第三百二十五話 vsメッシ―
教会の中。僅か数メートルを挟んでの睨み合い。
先に仕掛けてきたのは、メッシ―だった。
「〈紙魔法〉、クラフト・シュル・バース!!」
詠唱と同時、奴の上着から大量の折り紙が床にぶちまけられた。
”鳥”や”虎”、”魚”に”犬”に”熊”。丁寧に折り目に沿って折られた色とりどりの動物たち。奴の足首が覆い隠されてしまう程の量。そしてその一つ一つ、折り目が綺麗に揃っている。恐らく全て手作業で、丁寧に心を込めて折ったことが想像できる。奴の言う通り、確かに全て見事な作品だ。
だが、そんな感想を抱いている場合じゃねえ。あの折り紙……間違いなく、さっき戦ったものと同じだ。アレは動き出す。本物の動物と同じように。凄まじい速度と、凶暴性を持って。
「カイン、あいつ何を……!?」
「折り紙に命を吹き込んだ……ってとこか? それがこいつの魔法だろう。現に、ほら……」
ぎこちない動きで、命を自覚し始める動物たち。パラパラと少しずつ歩き出し、キョロキョロと周囲を見回している。

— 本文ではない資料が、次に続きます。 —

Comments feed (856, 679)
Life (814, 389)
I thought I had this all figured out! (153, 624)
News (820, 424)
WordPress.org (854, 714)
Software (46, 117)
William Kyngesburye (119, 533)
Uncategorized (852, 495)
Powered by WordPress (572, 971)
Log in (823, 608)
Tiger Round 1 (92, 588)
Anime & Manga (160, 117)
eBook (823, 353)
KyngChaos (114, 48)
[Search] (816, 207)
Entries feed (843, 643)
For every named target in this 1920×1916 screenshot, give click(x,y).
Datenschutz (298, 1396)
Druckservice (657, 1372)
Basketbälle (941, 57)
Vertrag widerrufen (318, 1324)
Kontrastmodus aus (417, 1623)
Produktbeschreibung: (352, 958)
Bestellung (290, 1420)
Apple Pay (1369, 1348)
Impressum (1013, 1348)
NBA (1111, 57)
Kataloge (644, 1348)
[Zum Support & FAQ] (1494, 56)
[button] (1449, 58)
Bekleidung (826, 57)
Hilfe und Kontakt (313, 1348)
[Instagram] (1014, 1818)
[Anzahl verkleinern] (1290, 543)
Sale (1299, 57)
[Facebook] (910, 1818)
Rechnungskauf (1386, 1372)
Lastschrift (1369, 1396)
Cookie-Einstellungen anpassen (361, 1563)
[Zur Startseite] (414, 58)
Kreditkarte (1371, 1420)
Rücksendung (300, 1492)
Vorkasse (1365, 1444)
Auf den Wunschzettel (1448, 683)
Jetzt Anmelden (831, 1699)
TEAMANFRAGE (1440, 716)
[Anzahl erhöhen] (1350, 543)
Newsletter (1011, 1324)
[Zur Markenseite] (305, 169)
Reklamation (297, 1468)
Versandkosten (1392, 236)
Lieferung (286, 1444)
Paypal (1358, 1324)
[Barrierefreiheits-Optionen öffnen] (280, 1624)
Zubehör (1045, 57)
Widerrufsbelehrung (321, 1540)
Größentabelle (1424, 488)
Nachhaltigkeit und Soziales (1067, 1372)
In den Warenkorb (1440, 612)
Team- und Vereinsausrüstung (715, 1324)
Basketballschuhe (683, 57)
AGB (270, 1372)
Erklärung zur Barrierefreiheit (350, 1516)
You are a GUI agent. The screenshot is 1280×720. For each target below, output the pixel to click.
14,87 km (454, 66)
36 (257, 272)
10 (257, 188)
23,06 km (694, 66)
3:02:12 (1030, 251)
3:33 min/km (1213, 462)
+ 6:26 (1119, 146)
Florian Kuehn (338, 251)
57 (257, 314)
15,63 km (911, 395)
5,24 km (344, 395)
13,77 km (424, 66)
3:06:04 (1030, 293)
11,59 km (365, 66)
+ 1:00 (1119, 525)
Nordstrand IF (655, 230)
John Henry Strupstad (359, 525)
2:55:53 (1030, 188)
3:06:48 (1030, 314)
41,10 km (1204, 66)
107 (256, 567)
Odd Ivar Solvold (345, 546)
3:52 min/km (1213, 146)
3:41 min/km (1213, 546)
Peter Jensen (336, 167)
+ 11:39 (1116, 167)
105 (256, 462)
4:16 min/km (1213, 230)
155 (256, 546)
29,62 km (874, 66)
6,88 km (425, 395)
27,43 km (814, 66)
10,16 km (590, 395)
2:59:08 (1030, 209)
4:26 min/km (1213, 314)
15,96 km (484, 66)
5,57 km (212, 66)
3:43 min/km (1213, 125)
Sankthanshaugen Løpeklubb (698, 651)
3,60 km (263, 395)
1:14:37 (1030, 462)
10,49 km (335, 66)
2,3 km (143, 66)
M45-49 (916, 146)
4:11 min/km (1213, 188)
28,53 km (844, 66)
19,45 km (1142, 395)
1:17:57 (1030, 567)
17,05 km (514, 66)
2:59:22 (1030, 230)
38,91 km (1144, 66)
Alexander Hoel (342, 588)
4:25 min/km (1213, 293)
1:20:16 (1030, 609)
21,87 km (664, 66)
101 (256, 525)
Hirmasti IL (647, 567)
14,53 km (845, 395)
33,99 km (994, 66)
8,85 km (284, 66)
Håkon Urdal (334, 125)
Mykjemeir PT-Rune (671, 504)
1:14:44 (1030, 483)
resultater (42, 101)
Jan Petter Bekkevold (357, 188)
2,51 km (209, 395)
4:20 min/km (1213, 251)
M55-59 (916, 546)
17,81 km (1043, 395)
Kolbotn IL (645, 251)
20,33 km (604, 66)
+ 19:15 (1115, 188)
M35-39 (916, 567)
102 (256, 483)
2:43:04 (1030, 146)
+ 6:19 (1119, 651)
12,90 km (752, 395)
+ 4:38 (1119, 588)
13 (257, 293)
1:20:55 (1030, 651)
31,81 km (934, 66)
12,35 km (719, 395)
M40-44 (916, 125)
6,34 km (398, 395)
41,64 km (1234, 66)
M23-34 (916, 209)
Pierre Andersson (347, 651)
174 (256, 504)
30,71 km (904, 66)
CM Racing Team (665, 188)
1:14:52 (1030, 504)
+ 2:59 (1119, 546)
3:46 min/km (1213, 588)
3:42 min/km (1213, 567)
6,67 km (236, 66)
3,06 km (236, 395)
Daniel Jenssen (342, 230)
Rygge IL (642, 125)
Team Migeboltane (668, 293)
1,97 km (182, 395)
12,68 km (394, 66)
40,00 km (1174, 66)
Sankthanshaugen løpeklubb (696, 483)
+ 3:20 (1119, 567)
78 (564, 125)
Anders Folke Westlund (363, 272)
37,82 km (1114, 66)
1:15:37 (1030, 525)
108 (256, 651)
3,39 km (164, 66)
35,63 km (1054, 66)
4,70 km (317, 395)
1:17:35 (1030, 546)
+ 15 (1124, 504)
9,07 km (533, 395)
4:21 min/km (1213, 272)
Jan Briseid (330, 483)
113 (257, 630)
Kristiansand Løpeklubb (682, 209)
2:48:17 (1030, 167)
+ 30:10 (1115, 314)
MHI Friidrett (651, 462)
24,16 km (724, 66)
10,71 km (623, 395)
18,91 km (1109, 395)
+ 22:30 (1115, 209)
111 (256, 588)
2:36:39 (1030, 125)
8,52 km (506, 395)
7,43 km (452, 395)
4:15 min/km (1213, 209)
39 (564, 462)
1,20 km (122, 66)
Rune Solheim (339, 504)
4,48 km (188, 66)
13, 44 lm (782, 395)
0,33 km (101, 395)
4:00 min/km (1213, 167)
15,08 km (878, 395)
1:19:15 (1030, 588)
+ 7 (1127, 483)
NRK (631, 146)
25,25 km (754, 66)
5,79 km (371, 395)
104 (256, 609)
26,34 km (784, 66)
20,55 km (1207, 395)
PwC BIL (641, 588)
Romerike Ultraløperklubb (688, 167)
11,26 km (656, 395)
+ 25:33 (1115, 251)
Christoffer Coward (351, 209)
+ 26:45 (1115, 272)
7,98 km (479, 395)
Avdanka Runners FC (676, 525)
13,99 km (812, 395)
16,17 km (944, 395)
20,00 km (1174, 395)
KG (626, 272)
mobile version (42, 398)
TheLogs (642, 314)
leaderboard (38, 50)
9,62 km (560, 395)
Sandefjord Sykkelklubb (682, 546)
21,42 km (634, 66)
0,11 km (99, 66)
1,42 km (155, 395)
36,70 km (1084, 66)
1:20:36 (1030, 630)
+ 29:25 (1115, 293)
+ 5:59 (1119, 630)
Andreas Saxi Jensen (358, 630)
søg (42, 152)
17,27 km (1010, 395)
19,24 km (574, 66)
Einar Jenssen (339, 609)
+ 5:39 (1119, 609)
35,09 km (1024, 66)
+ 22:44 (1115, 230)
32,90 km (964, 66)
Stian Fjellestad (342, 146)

”鳥"は飛べることをまだ知らない。羽を不思議そうに動かしている。
"虎"は自らの牙が獲物を屠るものだと理解していない。首を傾げて、前足を交互に持ち上げ見回している。
"魚"は突然陸にいる事に驚いているようだった。ピチピチと、抵抗するように跳ねている。
「命が発生する瞬間は試練である。卵子と結合できなかった精子は全てその存在意義を失う。胎児は母体の健康状態で、常にその命の可能性が揺るがされている。それらの試練を潜り抜け、奇跡のような確率で生まれたとしても、そこからは環境という試練が待っている」
「き、急に何言ってるべ……?」
「んむ。某が生み出した動物共も、同じということである。形作ったのは某。命を有するきっかけとなったのは貴公ら。貴公らという試練のために、この命は意味を持つのである」
メッシ―が両手を前に合わせる。
その瞬間、動物共は一斉にメッシ―の方を振り向いた。
「んむ、良い子だ。某……いや、あの方の大いなる目的のため、この者達を始末しろ」
動物共には、その一言だけで十分だったらしい。
それだけで、折り紙は"折り紙"になる。動物が"動物"に変わる。
吹き込まれた命は本能を持つ。主からの命令を実行するため、あるいは己の存在意義を証明するために、"動物"として与えられた能力を最大限に生かす。
それを証明するかのように、何百何千もの殺意が一斉に俺達を見た。
「行け。某の芸術よ」
「ッ……!! 来るぞギルバート!!」
「分かってるべ!! 神父様、下がってるべ!!」
ギルバートに警戒を促し、息を呑む。
神父様にホメロスと子供を任せ、臨戦態勢へと移る。
その瞬間、全ての動物たちが俺達の視界を覆った。
「ブラスト!!」
「大地の型、〈金剛厭舞〉!!」
俺は魔法を何度も前方から迫る動物共の群れに撃ち込む。ブラスト一発ごとに十数匹の動物に命中し、紙屑へと変える。
ギルバートは型で肉体の強度を高めて防御。動物共の攻撃に耐えつつ、数匹ずつ捕まえてちぎり捨てている。
何千もの折り紙の群れを裂き、目指すはメッシ―本体。奴さえ倒せば、このふざけた折り紙共もきっと止まる筈だ。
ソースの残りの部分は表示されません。